第30話 天下人六角定頼

主要登場人物別名


左兵衛大夫… 蒲生定秀 六角家臣


――――――――


 

 戦火も収まり、定頼本隊もようやく上洛した頃、定秀は自陣内で設置した療養小屋を訪ねていた。

 小屋の中では逃げ遅れた者達を収容し、医師の吉田宗忠を呼び寄せて治療に当たらせていた。

 吉田宗忠は元々近江愛知郡吉田村の土豪で、六角配下の目賀田氏の領民だった男だ。医術を学んで室町幕府にお抱え医師として仕えていたが、法華の乱では目賀田の縁を頼りに六角家に庇護を求めて来ていた。

 戦乱中は坂本に留め置かれた宗忠だったが、定秀の要請によって避難民の治療に当たるよう定頼から依頼を受けて再度上洛していた。


「吉田殿。人手は足りておるか?」

「これは左兵衛大夫様。ご覧の通り天手古舞でございます。人手はいくらあっても足りませぬよ」


 宗忠は目の下に大きな隈を作りながら、それでも笑顔を見せて定秀を迎えた。


「そうか……我らで手伝えることがあるならいくらでも言ってくれ。必要な物資もだ。遠慮は無用にな」

「はい。取り急ぎ、人々に与える食が足りませぬな。もう少し食料をお願いいたします」

「わかった。至急日野から稗と赤米を取り寄せよう」

「ありがとうございます」


 そう笑うと、宗忠は再び患者の見回りに戻った。


 小屋の中では重傷を負って歩けない者を中心に寝かせ、動ける者は外で多少の運動を兼ねて宗忠の手伝いをさせている。

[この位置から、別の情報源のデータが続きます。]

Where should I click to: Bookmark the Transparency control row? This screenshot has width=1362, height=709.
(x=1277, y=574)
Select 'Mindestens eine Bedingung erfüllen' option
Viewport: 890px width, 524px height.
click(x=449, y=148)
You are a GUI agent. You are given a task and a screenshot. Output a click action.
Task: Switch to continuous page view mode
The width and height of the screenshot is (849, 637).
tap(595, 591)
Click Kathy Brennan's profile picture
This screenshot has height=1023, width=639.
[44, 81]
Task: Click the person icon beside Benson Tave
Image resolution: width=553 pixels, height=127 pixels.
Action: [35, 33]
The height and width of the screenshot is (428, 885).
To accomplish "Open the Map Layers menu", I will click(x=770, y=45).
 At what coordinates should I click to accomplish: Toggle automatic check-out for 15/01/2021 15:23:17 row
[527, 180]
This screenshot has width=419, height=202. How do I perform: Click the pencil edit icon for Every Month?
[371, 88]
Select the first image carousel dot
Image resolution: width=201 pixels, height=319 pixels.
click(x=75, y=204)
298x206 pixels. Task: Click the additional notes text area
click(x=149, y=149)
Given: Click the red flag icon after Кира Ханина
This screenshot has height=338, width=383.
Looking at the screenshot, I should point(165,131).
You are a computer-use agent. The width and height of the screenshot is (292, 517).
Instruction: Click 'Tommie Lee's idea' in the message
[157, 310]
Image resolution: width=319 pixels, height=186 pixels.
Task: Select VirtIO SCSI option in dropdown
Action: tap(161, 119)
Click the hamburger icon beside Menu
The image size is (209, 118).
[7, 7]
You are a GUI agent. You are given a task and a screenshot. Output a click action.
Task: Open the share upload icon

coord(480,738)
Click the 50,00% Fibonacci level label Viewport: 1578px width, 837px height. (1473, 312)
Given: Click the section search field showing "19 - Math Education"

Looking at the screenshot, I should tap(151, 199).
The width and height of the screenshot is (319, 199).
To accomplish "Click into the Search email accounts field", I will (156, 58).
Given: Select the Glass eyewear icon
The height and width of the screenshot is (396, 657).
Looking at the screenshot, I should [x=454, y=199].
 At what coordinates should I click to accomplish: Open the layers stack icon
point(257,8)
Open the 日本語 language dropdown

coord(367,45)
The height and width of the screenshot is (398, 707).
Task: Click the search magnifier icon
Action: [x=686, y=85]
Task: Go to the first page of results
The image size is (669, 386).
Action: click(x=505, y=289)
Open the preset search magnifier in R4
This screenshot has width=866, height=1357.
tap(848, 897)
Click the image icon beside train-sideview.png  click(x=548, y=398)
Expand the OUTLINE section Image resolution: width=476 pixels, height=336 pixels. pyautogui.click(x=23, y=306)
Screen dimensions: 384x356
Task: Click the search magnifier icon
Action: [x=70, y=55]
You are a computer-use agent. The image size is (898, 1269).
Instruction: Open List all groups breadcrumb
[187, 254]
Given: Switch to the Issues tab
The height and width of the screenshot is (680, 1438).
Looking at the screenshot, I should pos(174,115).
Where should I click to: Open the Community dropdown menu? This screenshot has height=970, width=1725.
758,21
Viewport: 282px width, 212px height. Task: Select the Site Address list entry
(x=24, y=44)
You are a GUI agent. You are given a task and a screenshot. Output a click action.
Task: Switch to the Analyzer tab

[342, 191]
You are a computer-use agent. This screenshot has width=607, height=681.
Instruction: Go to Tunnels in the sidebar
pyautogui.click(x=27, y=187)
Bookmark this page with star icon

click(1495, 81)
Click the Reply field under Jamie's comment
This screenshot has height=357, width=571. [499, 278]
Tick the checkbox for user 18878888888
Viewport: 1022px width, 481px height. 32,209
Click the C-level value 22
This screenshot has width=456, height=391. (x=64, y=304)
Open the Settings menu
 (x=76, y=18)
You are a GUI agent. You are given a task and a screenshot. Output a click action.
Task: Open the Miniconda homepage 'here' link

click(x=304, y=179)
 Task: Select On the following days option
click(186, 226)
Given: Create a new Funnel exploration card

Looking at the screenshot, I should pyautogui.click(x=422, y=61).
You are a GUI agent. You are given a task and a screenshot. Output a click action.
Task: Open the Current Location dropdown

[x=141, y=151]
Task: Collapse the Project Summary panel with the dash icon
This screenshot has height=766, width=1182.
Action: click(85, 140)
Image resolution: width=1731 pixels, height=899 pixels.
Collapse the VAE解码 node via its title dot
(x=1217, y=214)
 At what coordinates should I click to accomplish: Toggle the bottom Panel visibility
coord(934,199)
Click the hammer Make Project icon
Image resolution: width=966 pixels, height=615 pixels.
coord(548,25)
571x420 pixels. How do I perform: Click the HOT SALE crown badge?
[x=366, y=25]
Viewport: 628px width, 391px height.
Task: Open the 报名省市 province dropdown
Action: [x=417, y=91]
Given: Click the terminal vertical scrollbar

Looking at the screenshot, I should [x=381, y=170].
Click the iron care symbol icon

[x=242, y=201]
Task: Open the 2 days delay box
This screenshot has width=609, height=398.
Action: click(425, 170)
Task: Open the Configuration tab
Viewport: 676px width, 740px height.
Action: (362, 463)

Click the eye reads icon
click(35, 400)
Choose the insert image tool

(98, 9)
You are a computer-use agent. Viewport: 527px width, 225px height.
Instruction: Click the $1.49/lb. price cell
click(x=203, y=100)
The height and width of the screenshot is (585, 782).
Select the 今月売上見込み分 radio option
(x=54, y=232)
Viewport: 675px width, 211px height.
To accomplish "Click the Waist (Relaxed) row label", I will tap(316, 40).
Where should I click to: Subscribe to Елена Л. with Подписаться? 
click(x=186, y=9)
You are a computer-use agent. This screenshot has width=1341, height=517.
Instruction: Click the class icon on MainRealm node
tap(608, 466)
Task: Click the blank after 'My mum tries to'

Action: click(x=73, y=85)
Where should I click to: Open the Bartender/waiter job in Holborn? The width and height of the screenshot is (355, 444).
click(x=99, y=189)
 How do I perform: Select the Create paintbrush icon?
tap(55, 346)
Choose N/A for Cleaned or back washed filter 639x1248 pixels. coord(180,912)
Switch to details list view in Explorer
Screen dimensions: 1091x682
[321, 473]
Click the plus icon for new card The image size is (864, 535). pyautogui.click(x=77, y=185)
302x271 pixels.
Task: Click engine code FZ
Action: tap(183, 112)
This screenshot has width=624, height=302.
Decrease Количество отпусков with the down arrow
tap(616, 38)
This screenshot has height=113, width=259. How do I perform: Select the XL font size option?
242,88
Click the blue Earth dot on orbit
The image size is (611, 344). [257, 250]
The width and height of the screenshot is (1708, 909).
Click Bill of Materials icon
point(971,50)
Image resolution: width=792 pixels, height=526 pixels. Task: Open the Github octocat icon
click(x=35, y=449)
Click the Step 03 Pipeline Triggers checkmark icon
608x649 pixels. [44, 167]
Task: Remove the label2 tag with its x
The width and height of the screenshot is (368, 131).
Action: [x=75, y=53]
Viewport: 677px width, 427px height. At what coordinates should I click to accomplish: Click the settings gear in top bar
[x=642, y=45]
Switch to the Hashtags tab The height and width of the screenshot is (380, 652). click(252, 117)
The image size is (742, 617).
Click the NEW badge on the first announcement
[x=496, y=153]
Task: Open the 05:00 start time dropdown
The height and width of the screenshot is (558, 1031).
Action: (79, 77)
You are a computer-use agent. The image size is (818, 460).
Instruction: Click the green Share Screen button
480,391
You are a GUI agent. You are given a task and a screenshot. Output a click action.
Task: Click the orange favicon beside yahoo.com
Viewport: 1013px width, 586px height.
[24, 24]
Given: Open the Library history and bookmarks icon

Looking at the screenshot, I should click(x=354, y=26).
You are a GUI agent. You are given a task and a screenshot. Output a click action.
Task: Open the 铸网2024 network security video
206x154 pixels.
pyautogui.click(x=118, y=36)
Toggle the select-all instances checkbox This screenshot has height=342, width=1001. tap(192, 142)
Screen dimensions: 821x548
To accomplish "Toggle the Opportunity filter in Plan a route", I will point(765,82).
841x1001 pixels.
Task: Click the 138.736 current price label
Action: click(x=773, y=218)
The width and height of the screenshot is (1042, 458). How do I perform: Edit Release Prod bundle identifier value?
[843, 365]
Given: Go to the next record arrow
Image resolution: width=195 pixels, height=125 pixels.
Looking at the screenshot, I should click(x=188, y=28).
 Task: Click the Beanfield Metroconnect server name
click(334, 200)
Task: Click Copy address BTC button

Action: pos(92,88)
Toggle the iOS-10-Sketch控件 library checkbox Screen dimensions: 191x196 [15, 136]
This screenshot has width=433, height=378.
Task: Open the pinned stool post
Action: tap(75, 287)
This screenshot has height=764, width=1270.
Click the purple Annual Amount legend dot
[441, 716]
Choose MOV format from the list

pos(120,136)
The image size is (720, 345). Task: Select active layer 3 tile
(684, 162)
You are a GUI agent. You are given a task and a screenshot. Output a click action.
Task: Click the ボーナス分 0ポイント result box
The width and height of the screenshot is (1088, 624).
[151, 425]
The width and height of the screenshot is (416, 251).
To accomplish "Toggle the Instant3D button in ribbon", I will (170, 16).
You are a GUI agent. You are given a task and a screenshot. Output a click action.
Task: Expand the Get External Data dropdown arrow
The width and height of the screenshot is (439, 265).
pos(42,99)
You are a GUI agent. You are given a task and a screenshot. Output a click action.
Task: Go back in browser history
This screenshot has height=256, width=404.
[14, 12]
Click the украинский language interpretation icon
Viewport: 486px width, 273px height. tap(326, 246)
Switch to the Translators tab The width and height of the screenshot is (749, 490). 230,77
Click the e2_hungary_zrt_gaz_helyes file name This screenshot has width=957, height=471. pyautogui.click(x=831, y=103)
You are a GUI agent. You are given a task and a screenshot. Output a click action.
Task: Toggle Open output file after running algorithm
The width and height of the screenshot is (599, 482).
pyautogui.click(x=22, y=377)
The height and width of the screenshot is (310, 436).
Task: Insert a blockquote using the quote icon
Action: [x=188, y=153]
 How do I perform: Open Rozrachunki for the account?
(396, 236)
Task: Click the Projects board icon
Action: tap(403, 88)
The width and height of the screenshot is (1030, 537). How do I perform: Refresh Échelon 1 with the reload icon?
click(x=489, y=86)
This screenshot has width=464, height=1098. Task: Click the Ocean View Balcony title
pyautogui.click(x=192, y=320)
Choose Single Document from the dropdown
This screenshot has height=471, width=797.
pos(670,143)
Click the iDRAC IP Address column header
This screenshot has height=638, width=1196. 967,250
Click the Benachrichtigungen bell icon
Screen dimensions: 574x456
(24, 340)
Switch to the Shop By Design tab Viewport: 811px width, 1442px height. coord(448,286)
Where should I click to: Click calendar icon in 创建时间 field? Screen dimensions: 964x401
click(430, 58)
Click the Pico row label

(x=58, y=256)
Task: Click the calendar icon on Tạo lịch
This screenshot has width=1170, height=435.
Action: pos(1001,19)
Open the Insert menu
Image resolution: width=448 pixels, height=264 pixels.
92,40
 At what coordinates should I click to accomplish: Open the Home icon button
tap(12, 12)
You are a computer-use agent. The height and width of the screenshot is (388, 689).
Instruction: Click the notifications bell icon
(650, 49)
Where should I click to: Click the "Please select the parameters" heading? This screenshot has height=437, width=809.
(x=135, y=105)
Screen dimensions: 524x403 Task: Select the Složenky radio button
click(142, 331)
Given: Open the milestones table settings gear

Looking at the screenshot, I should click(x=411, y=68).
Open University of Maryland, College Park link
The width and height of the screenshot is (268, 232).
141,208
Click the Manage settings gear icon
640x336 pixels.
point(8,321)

 定秀が視線を巡らせると、定秀に助けを求めた女がまめまめしく立ち働いている姿が目に入った。視線を感じた女がふと定秀の方を見ると、ペコリと頭を下げて近づいてくる。


「蒲生様。過日は本当にありがとうございました」

「いや、元気になったのならば良かった」


 女は「雪」と名乗った。二十歳頃の娘で、定秀の見立て通り衰弱の原因は食不足だった。蒲生陣に保護された雪は、吉田宗忠の看護と配られる粥によって見る見るうちに元気を取り戻し、三か月が経ったこの頃には宗忠の手伝いをして怪我人の手当てに回っていた。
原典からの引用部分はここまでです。